Measure Description
Percent of patients aged 18 years and older undergoing isolated CABG who die, including both all deaths occurring during the hospitalization in which the CABG was performed, even if after 30 days, and those deaths occurring after discharge from the hospital, but within 30 days of the procedure
Instructions
This measure is to be submitted a minimum of once per performance period for patients undergoing isolated CABG during the performance period. This measure may be submitted by Merit-based Incentive Payment System (MIPS) eligible clinicians who perform the quality actions described in the measure based on the services provided and the measure-specific denominator coding.
Measure Submission Type:
Measure data may be submitted by individual MIPS eligible clinicians, groups, or third party intermediaries. The listed denominator criteria are used to identify the intended patient population. The numerator options included in this specification are used to submit the quality actions as allowed by the measure. The quality-data codes listed do not need to be submitted by MIPS eligible clinicians, groups, or third-party intermediaries that utilize this modality for submissions; however, these codes may be submitted for those third party intermediaries that utilize Medicare Part B claims data. For more information regarding Application Programming Interface (API), please refer to the Quality Payment Program (QPP) website.
Denominator
All patients undergoing isolated CABG
Denominator Criteria (Eligible Cases):
Patients aged ≥ 18 years on date of encounter
AND
Patient procedure during the performance period (CPT): 33510, 33511, 33512, 33513, 33514, 33516, 33533, 33534, 33535, 33536
OR
Patient procedure during the performance period (CPT): 33510, 33511, 33512, 33513, 33514, 33516, 33533, 33534, 33535, 33536
AND
Patient procedure during the performance period (CPT): 33530
Numerator
Number of patients undergoing isolated CABG who die, including both all deaths occurring during the hospitalization in which the operation was performed, even if after 30 days, and those deaths occurring after discharge from the hospital, but within 30 days of the procedure
Numerator Instructions:
INVERSE MEASURE - A lower calculated performance rate for this measure indicates better clinical care or control. The “Performance Not Met” numerator option for this measure is the representation of the better clinical quality or control. Submitting that numerator option will produce a performance rate that trends closer to 0%, as quality increases.
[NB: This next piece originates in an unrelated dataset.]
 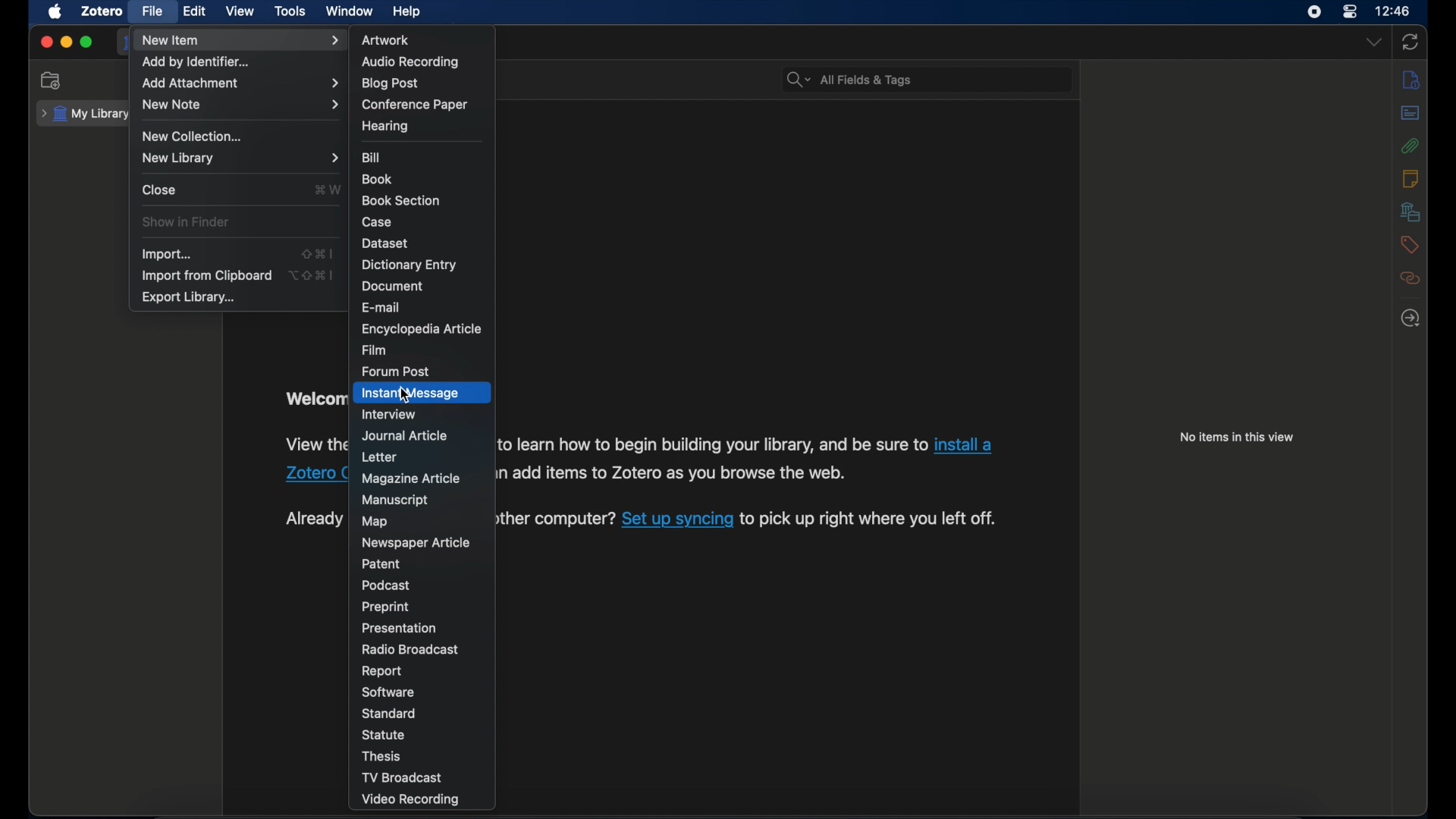 What do you see at coordinates (396, 500) in the screenshot?
I see `manuscript` at bounding box center [396, 500].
For inverse measures, a rate of 100% means all of the denominator eligible patients did not receive the appropriate care or were not in proper control.
Numerator Options:
Performance Met: Patient died including all deaths occurring during the hospitalization in which the operation was performed, even if after 30 days, and those deaths occurring after discharge from the hospital, but within 30 days of the procedure (G9812)
OR
Performance Not Met: Patient did not die within 30 days of the procedure or during the index hospitalization (G9813)
Rationale
Quality measurement and outcome analysis of this common cardiac procedure will drive process improvement for providers and assist patients with decision-making related to treatment of coronary disease.
Clinical Recommendation Statements
Mortality is likely the single most important negative outcome that can be associated with a surgical procedure. Coronary artery bypass grafting is the most common cardiac surgery performed in the US.